What the exercise asks: Rewrite every one of the lines below, replacing "magnifier" with "magnifying glass" and leaving everything else unchanged.

Records supplied:
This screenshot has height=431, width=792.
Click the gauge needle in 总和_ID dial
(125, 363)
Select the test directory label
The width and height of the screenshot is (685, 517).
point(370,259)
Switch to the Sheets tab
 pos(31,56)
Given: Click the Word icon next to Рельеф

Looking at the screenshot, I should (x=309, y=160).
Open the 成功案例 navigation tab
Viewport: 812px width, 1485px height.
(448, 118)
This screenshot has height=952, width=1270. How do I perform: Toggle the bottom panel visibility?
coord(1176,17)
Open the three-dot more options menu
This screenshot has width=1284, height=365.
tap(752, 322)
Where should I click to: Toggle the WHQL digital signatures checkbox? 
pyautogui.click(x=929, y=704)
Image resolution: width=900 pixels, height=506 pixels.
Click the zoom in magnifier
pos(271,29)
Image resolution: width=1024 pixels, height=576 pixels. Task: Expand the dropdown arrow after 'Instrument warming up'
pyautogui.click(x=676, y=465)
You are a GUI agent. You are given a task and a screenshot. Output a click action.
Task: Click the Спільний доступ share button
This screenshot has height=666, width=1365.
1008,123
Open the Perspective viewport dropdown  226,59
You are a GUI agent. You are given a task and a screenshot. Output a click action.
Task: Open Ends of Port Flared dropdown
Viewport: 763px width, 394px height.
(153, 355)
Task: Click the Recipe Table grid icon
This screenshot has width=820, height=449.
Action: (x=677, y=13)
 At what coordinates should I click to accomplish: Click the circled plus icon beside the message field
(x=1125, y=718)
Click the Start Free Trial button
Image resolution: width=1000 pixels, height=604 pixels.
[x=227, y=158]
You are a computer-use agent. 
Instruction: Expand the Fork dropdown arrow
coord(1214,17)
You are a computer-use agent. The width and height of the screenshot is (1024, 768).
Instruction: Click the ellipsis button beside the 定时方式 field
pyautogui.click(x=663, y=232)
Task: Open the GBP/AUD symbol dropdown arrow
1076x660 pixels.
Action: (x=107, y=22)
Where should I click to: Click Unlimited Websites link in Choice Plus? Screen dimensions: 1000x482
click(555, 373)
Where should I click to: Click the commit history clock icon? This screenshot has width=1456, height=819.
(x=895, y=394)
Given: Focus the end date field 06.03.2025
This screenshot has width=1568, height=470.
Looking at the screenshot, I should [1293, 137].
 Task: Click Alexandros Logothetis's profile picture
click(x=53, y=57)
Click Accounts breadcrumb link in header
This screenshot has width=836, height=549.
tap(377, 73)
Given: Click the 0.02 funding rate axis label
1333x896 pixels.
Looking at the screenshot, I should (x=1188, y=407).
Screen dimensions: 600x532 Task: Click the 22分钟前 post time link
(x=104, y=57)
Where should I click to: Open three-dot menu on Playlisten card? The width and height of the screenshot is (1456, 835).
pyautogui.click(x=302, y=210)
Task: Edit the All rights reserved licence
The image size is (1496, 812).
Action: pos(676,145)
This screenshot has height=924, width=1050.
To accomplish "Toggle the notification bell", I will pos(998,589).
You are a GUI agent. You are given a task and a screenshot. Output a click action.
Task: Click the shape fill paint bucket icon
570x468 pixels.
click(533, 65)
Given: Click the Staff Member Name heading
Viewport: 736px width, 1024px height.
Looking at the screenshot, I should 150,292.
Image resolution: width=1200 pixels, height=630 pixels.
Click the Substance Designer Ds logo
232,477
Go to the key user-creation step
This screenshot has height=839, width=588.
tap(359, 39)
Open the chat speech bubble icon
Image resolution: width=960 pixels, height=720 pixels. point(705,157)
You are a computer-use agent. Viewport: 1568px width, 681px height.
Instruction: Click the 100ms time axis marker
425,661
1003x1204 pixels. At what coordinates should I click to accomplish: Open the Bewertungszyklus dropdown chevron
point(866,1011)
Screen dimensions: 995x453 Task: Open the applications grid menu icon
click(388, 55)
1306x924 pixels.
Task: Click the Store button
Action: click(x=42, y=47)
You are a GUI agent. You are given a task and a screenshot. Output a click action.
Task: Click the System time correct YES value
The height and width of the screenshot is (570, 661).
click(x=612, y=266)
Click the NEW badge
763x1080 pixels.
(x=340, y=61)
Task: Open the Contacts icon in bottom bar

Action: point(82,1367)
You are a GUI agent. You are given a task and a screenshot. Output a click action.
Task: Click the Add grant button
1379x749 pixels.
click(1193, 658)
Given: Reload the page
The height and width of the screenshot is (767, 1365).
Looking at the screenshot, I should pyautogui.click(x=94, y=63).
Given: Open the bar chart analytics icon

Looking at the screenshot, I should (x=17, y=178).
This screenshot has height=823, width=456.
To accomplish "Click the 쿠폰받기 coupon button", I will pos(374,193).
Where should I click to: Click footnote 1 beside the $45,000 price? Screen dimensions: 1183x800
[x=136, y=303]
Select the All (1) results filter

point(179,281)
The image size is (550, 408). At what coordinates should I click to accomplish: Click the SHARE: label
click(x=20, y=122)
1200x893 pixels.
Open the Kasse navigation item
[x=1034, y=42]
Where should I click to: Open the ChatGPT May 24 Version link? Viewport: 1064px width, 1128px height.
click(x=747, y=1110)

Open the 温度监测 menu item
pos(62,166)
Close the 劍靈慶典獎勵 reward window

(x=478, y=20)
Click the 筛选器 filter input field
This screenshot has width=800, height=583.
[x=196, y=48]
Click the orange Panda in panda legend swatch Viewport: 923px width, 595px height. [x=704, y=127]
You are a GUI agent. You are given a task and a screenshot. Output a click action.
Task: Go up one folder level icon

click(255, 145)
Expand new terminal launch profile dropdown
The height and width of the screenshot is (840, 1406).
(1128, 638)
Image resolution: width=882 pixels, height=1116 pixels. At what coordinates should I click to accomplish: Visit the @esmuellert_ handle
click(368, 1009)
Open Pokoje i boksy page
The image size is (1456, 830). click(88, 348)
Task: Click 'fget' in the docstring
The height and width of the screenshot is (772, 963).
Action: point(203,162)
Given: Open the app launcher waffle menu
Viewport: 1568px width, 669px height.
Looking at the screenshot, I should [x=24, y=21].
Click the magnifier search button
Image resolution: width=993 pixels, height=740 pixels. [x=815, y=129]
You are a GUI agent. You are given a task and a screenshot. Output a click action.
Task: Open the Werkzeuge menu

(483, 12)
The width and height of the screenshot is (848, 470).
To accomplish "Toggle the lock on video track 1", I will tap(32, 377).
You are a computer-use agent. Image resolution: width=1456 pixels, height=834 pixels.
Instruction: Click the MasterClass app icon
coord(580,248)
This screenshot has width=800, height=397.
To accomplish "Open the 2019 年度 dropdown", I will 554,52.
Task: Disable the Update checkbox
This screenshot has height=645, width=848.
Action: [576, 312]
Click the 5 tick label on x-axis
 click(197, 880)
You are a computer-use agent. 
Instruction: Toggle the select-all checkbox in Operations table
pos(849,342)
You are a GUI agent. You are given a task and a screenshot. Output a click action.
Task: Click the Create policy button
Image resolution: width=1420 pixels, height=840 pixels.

Task solution:
This screenshot has height=431, width=792.
Click the gauge needle in 总和_ID dial
(125, 363)
Select the test directory label
The width and height of the screenshot is (685, 517).
point(370,259)
Switch to the Sheets tab
 pos(31,56)
Given: Click the Word icon next to Рельеф

Looking at the screenshot, I should (x=309, y=160).
Open the 成功案例 navigation tab
Viewport: 812px width, 1485px height.
(448, 118)
This screenshot has height=952, width=1270. How do I perform: Toggle the bottom panel visibility?
coord(1176,17)
Open the three-dot more options menu
This screenshot has width=1284, height=365.
tap(752, 322)
Where should I click to: Toggle the WHQL digital signatures checkbox? 
pyautogui.click(x=929, y=704)
Image resolution: width=900 pixels, height=506 pixels.
Click the zoom in magnifying glass
pos(271,29)
Image resolution: width=1024 pixels, height=576 pixels. Task: Expand the dropdown arrow after 'Instrument warming up'
pyautogui.click(x=676, y=465)
You are a GUI agent. You are given a task and a screenshot. Output a click action.
Task: Click the Спільний доступ share button
This screenshot has height=666, width=1365.
1008,123
Open the Perspective viewport dropdown  226,59
You are a GUI agent. You are given a task and a screenshot. Output a click action.
Task: Open Ends of Port Flared dropdown
Viewport: 763px width, 394px height.
(153, 355)
Task: Click the Recipe Table grid icon
This screenshot has width=820, height=449.
Action: (x=677, y=13)
 At what coordinates should I click to accomplish: Click the circled plus icon beside the message field
(x=1125, y=718)
Click the Start Free Trial button
Image resolution: width=1000 pixels, height=604 pixels.
[x=227, y=158]
You are a computer-use agent. 
Instruction: Expand the Fork dropdown arrow
coord(1214,17)
You are a computer-use agent. The width and height of the screenshot is (1024, 768).
Instruction: Click the ellipsis button beside the 定时方式 field
pyautogui.click(x=663, y=232)
Task: Open the GBP/AUD symbol dropdown arrow
1076x660 pixels.
Action: (x=107, y=22)
Where should I click to: Click Unlimited Websites link in Choice Plus? Screen dimensions: 1000x482
click(555, 373)
Where should I click to: Click the commit history clock icon? This screenshot has width=1456, height=819.
(x=895, y=394)
Given: Focus the end date field 06.03.2025
This screenshot has width=1568, height=470.
Looking at the screenshot, I should [1293, 137].
 Task: Click Alexandros Logothetis's profile picture
click(x=53, y=57)
Click Accounts breadcrumb link in header
This screenshot has width=836, height=549.
tap(377, 73)
Given: Click the 0.02 funding rate axis label
1333x896 pixels.
Looking at the screenshot, I should (x=1188, y=407).
Screen dimensions: 600x532 Task: Click the 22分钟前 post time link
(x=104, y=57)
Where should I click to: Open three-dot menu on Playlisten card? The width and height of the screenshot is (1456, 835).
pyautogui.click(x=302, y=210)
Task: Edit the All rights reserved licence
The image size is (1496, 812).
Action: pos(676,145)
This screenshot has height=924, width=1050.
To accomplish "Toggle the notification bell", I will pos(998,589).
You are a GUI agent. You are given a task and a screenshot. Output a click action.
Task: Click the shape fill paint bucket icon
570x468 pixels.
click(533, 65)
Given: Click the Staff Member Name heading
Viewport: 736px width, 1024px height.
Looking at the screenshot, I should 150,292.
Image resolution: width=1200 pixels, height=630 pixels.
Click the Substance Designer Ds logo
232,477
Go to the key user-creation step
This screenshot has height=839, width=588.
tap(359, 39)
Open the chat speech bubble icon
Image resolution: width=960 pixels, height=720 pixels. point(705,157)
You are a computer-use agent. Viewport: 1568px width, 681px height.
Instruction: Click the 100ms time axis marker
425,661
1003x1204 pixels. At what coordinates should I click to accomplish: Open the Bewertungszyklus dropdown chevron
point(866,1011)
Screen dimensions: 995x453 Task: Open the applications grid menu icon
click(388, 55)
1306x924 pixels.
Task: Click the Store button
Action: click(x=42, y=47)
You are a GUI agent. You are given a task and a screenshot. Output a click action.
Task: Click the System time correct YES value
The height and width of the screenshot is (570, 661).
click(x=612, y=266)
Click the NEW badge
763x1080 pixels.
(x=340, y=61)
Task: Open the Contacts icon in bottom bar

Action: point(82,1367)
You are a GUI agent. You are given a task and a screenshot. Output a click action.
Task: Click the Add grant button
1379x749 pixels.
click(1193, 658)
Given: Reload the page
The height and width of the screenshot is (767, 1365).
Looking at the screenshot, I should pyautogui.click(x=94, y=63).
Given: Open the bar chart analytics icon

Looking at the screenshot, I should (x=17, y=178).
This screenshot has height=823, width=456.
To accomplish "Click the 쿠폰받기 coupon button", I will pos(374,193).
Where should I click to: Click footnote 1 beside the $45,000 price? Screen dimensions: 1183x800
[x=136, y=303]
Select the All (1) results filter

point(179,281)
The image size is (550, 408). At what coordinates should I click to accomplish: Click the SHARE: label
click(x=20, y=122)
1200x893 pixels.
Open the Kasse navigation item
[x=1034, y=42]
Where should I click to: Open the ChatGPT May 24 Version link? Viewport: 1064px width, 1128px height.
click(x=747, y=1110)

Open the 温度监测 menu item
pos(62,166)
Close the 劍靈慶典獎勵 reward window

(x=478, y=20)
Click the 筛选器 filter input field
This screenshot has width=800, height=583.
[x=196, y=48]
Click the orange Panda in panda legend swatch Viewport: 923px width, 595px height. [x=704, y=127]
You are a GUI agent. You are given a task and a screenshot. Output a click action.
Task: Go up one folder level icon

click(255, 145)
Expand new terminal launch profile dropdown
The height and width of the screenshot is (840, 1406).
(1128, 638)
Image resolution: width=882 pixels, height=1116 pixels. At what coordinates should I click to accomplish: Visit the @esmuellert_ handle
click(368, 1009)
Open Pokoje i boksy page
The image size is (1456, 830). click(88, 348)
Task: Click 'fget' in the docstring
The height and width of the screenshot is (772, 963).
Action: point(203,162)
Given: Open the app launcher waffle menu
Viewport: 1568px width, 669px height.
Looking at the screenshot, I should [x=24, y=21].
Click the magnifying glass search button
Image resolution: width=993 pixels, height=740 pixels. [x=815, y=129]
You are a GUI agent. You are given a task and a screenshot. Output a click action.
Task: Open the Werkzeuge menu

(483, 12)
The width and height of the screenshot is (848, 470).
To accomplish "Toggle the lock on video track 1", I will tap(32, 377).
You are a computer-use agent. Image resolution: width=1456 pixels, height=834 pixels.
Instruction: Click the MasterClass app icon
coord(580,248)
This screenshot has width=800, height=397.
To accomplish "Open the 2019 年度 dropdown", I will 554,52.
Task: Disable the Update checkbox
This screenshot has height=645, width=848.
Action: [576, 312]
Click the 5 tick label on x-axis
 click(197, 880)
You are a computer-use agent. 
Instruction: Toggle the select-all checkbox in Operations table
pos(849,342)
You are a GUI agent. You are given a task and a screenshot. Output a click action.
Task: Click the Create policy button
Image resolution: width=1420 pixels, height=840 pixels.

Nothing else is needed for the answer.